• **WHAT YOU SHOULD DO**
Rewrite the entries below, changing every "checkbox" to "check box" and leaving everything else the same.

----- RECORDS PROVIDED -----

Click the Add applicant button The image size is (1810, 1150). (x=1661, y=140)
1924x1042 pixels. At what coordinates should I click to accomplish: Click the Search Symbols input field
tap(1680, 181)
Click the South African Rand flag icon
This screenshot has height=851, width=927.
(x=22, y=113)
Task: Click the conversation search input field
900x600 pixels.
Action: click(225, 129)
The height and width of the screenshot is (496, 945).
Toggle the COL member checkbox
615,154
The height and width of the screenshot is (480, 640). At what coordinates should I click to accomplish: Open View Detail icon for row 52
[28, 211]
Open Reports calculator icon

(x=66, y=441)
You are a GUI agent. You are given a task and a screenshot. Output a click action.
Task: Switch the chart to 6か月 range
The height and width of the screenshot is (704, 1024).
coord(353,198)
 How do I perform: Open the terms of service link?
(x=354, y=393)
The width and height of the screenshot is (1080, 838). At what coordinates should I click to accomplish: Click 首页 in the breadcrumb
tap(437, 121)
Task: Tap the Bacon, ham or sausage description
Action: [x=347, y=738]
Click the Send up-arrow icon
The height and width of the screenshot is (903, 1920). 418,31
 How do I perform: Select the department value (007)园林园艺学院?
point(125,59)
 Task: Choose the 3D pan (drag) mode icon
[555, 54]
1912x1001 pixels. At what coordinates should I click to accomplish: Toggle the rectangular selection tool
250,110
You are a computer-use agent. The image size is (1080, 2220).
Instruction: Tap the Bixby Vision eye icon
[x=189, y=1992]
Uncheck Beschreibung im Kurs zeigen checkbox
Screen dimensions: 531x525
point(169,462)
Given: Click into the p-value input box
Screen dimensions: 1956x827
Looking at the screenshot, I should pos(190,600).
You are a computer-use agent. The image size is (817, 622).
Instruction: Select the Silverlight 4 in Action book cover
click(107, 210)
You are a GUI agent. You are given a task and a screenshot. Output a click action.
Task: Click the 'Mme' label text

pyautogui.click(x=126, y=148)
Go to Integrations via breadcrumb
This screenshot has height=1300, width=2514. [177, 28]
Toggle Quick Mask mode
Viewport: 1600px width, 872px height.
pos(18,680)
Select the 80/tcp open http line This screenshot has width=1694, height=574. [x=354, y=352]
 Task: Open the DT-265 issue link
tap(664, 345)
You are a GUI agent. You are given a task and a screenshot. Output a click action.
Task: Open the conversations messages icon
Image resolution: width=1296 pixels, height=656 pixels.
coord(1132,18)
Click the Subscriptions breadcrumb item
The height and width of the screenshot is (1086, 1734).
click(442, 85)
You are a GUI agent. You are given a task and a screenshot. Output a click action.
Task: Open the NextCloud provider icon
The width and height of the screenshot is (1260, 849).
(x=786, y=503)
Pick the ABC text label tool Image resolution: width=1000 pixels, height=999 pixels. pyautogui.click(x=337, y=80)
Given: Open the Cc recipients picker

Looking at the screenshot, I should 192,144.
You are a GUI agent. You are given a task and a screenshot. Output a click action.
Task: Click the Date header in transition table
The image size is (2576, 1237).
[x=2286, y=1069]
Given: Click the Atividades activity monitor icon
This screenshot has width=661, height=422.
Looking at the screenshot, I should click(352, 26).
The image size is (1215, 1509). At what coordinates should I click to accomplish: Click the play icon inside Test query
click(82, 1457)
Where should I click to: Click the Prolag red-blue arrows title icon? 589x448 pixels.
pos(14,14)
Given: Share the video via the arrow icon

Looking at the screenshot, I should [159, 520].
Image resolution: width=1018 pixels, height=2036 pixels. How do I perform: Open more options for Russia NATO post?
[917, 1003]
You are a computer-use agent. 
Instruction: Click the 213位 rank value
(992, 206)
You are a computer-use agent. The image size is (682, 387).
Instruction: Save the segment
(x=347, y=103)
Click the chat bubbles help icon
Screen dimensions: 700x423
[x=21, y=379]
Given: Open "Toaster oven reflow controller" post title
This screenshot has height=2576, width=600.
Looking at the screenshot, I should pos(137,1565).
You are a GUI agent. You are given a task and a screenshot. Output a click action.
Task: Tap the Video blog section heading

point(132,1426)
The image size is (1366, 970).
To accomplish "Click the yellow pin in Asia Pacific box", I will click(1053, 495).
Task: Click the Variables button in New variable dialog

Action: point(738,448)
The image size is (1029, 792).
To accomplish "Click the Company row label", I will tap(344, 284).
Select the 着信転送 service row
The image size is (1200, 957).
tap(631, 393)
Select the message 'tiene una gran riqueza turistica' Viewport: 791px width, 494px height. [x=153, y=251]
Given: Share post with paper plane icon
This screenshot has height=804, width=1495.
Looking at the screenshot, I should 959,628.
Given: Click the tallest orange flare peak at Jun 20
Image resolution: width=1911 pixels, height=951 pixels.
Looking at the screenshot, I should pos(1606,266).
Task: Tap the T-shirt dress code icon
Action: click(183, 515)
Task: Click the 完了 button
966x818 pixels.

-----

• **SOLUTION BELOW**
Click the Add applicant button The image size is (1810, 1150). (x=1661, y=140)
1924x1042 pixels. At what coordinates should I click to accomplish: Click the Search Symbols input field
tap(1680, 181)
Click the South African Rand flag icon
This screenshot has height=851, width=927.
(x=22, y=113)
Task: Click the conversation search input field
900x600 pixels.
Action: click(225, 129)
The height and width of the screenshot is (496, 945).
Toggle the COL member check box
615,154
The height and width of the screenshot is (480, 640). At what coordinates should I click to accomplish: Open View Detail icon for row 52
[28, 211]
Open Reports calculator icon

(x=66, y=441)
You are a GUI agent. You are given a task and a screenshot. Output a click action.
Task: Switch the chart to 6か月 range
The height and width of the screenshot is (704, 1024).
coord(353,198)
 How do I perform: Open the terms of service link?
(x=354, y=393)
The width and height of the screenshot is (1080, 838). At what coordinates should I click to accomplish: Click 首页 in the breadcrumb
tap(437, 121)
Task: Tap the Bacon, ham or sausage description
Action: [x=347, y=738]
Click the Send up-arrow icon
The height and width of the screenshot is (903, 1920). 418,31
 How do I perform: Select the department value (007)园林园艺学院?
point(125,59)
 Task: Choose the 3D pan (drag) mode icon
[555, 54]
1912x1001 pixels. At what coordinates should I click to accomplish: Toggle the rectangular selection tool
250,110
You are a computer-use agent. The image size is (1080, 2220).
Instruction: Tap the Bixby Vision eye icon
[x=189, y=1992]
Uncheck Beschreibung im Kurs zeigen check box
Screen dimensions: 531x525
point(169,462)
Given: Click into the p-value input box
Screen dimensions: 1956x827
Looking at the screenshot, I should pos(190,600).
You are a computer-use agent. The image size is (817, 622).
Instruction: Select the Silverlight 4 in Action book cover
click(107, 210)
You are a GUI agent. You are given a task and a screenshot. Output a click action.
Task: Click the 'Mme' label text

pyautogui.click(x=126, y=148)
Go to Integrations via breadcrumb
This screenshot has height=1300, width=2514. [177, 28]
Toggle Quick Mask mode
Viewport: 1600px width, 872px height.
pos(18,680)
Select the 80/tcp open http line This screenshot has width=1694, height=574. [x=354, y=352]
 Task: Open the DT-265 issue link
tap(664, 345)
You are a GUI agent. You are given a task and a screenshot. Output a click action.
Task: Open the conversations messages icon
Image resolution: width=1296 pixels, height=656 pixels.
coord(1132,18)
Click the Subscriptions breadcrumb item
The height and width of the screenshot is (1086, 1734).
click(442, 85)
You are a GUI agent. You are given a task and a screenshot. Output a click action.
Task: Open the NextCloud provider icon
The width and height of the screenshot is (1260, 849).
(x=786, y=503)
Pick the ABC text label tool Image resolution: width=1000 pixels, height=999 pixels. pyautogui.click(x=337, y=80)
Given: Open the Cc recipients picker

Looking at the screenshot, I should 192,144.
You are a GUI agent. You are given a task and a screenshot. Output a click action.
Task: Click the Date header in transition table
The image size is (2576, 1237).
[x=2286, y=1069]
Given: Click the Atividades activity monitor icon
This screenshot has width=661, height=422.
Looking at the screenshot, I should click(352, 26).
The image size is (1215, 1509). At what coordinates should I click to accomplish: Click the play icon inside Test query
click(82, 1457)
Where should I click to: Click the Prolag red-blue arrows title icon? 589x448 pixels.
pos(14,14)
Given: Share the video via the arrow icon

Looking at the screenshot, I should [159, 520].
Image resolution: width=1018 pixels, height=2036 pixels. How do I perform: Open more options for Russia NATO post?
[917, 1003]
You are a computer-use agent. 
Instruction: Click the 213位 rank value
(992, 206)
You are a computer-use agent. The image size is (682, 387).
Instruction: Save the segment
(x=347, y=103)
Click the chat bubbles help icon
Screen dimensions: 700x423
[x=21, y=379]
Given: Open "Toaster oven reflow controller" post title
This screenshot has height=2576, width=600.
Looking at the screenshot, I should pos(137,1565).
You are a GUI agent. You are given a task and a screenshot. Output a click action.
Task: Tap the Video blog section heading

point(132,1426)
The image size is (1366, 970).
To accomplish "Click the yellow pin in Asia Pacific box", I will click(1053, 495).
Task: Click the Variables button in New variable dialog

Action: point(738,448)
The image size is (1029, 792).
To accomplish "Click the Company row label", I will tap(344, 284).
Select the 着信転送 service row
The image size is (1200, 957).
tap(631, 393)
Select the message 'tiene una gran riqueza turistica' Viewport: 791px width, 494px height. [x=153, y=251]
Given: Share post with paper plane icon
This screenshot has height=804, width=1495.
Looking at the screenshot, I should 959,628.
Given: Click the tallest orange flare peak at Jun 20
Image resolution: width=1911 pixels, height=951 pixels.
Looking at the screenshot, I should pos(1606,266).
Task: Tap the T-shirt dress code icon
Action: click(183, 515)
Task: Click the 完了 button
966x818 pixels.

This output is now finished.